Method: We implemented a system compatible with hospital information systems which performs real-time, Big Data analytics on de-identified electronic medical records from connected hospitals. The system can perform data-assisted protocol optimization to speed up the protocol development process, site feasibility evaluation to improve site strategy (fewer sites with more patients) and searches the EHR for potentially eligible patients for clinical trials and allows authorized research staff to reidentify them for recruitment.

Results: The system is operational in more than 100 healthcare institutions in 16 countries. We present three example cases which demonstrate the system’s primary benefits during the critical patient recruitment phase:

1. Rescue study: recruitment for an ongoing dyslipidemia trial was behind schedule and stalled at one-third of the required numbers; with the system, recruitment was completed within 6 weeks after screening of 15% of the system’s proposed candidates.

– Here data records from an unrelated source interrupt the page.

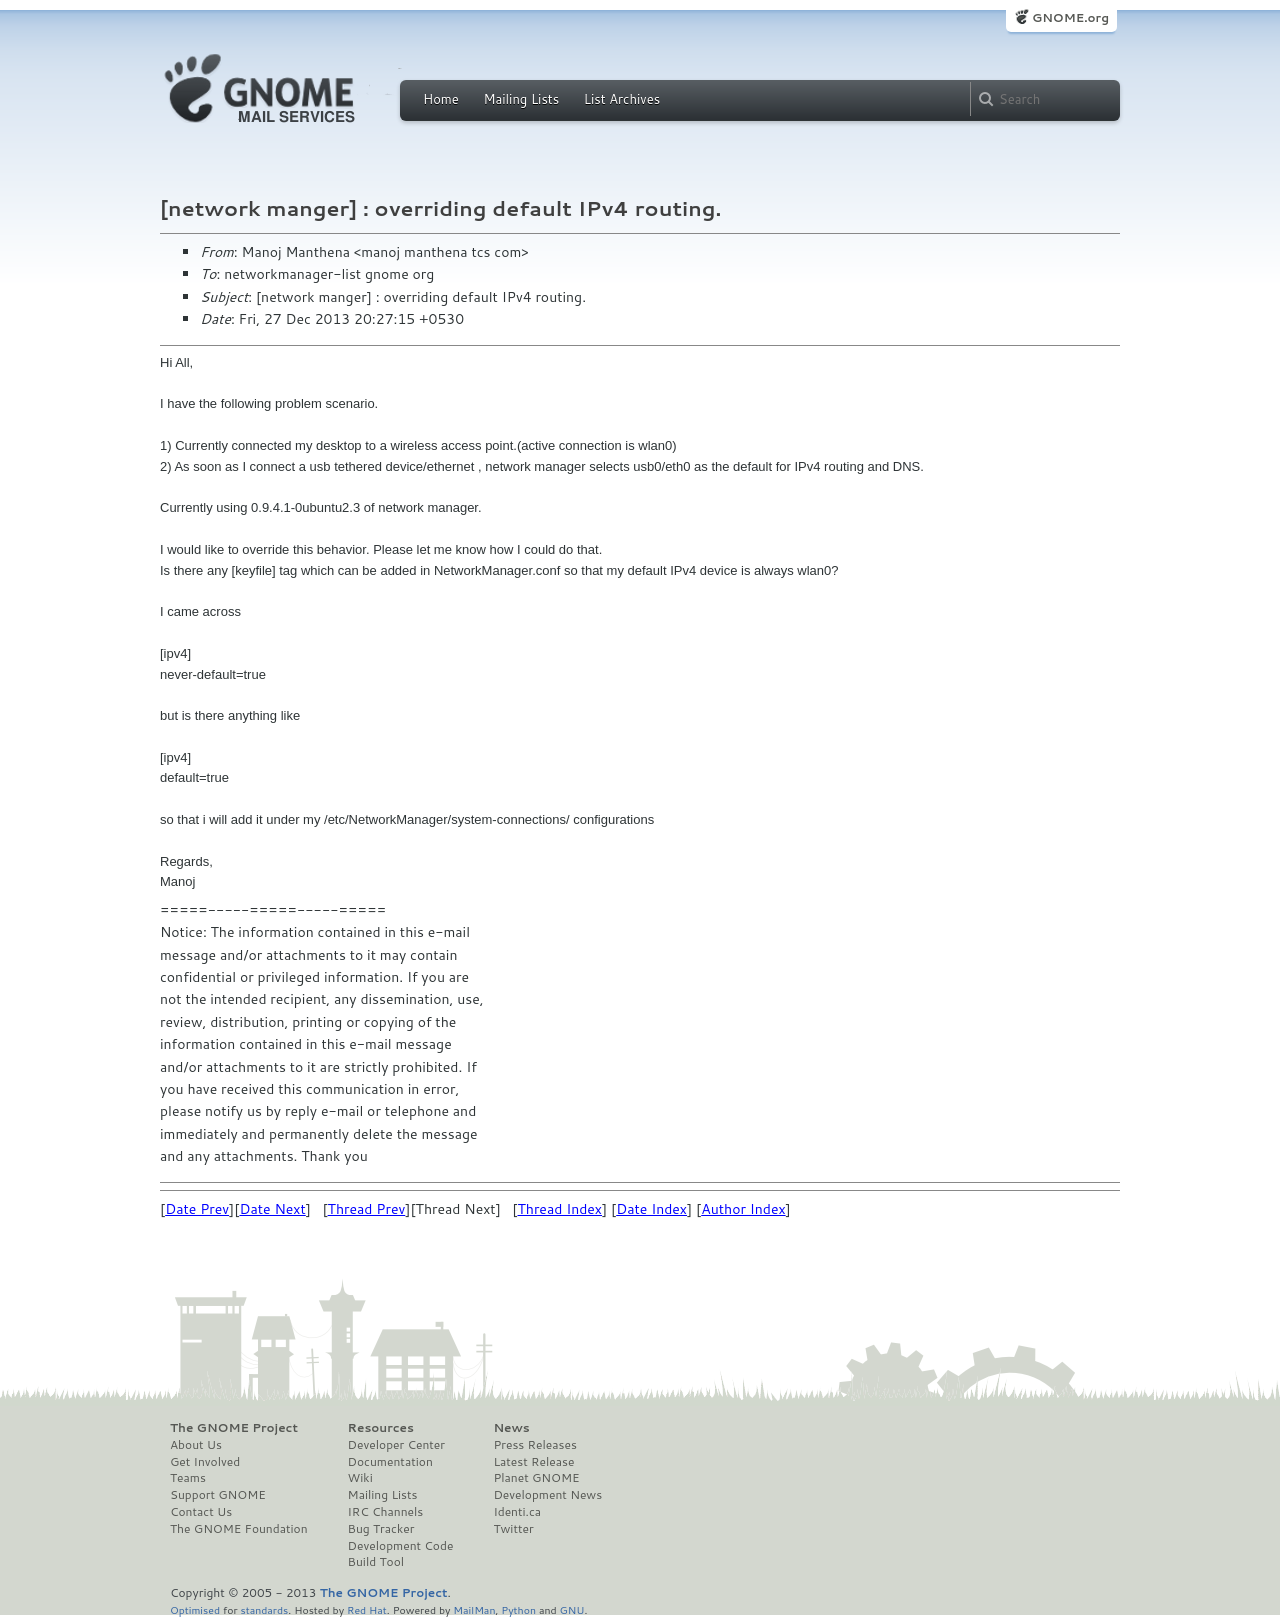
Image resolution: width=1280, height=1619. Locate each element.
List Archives (622, 99)
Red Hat (367, 1609)
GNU (572, 1609)
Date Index (651, 1209)
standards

2. Faster recruitment: recruitment for an atherosclerosis trial was completed 6 months ahead of schedule

3. Efficient recruitment: in several trials the pool of identified and potentially eligible patients consistently exceeded the investigators’ expectations by 10-30 times.

Conclusion: The electronic“patient network explorer” system addresses the critical bottleneck of slow patient recruitment. The system enables search and identification of suitable clinical trial candidates using the electronic records of multiple hospitals – in real time. The system has been shown to find 10- 30x more patients than traditional methods. As the system uses de-identified patient data, patient privacy is also preserved.

Biography:

Barış Erdoğan is the country manager of Clinerion, Turkey. He studied computer engineering at the Middle East Technical University and holds M.Sc. and Ph.D. in educational technology. His expertise and experience include management of innovative medical informatics projects and implementation of end-to-end healthcare IT enterprise information systems, both in the public and private sectors.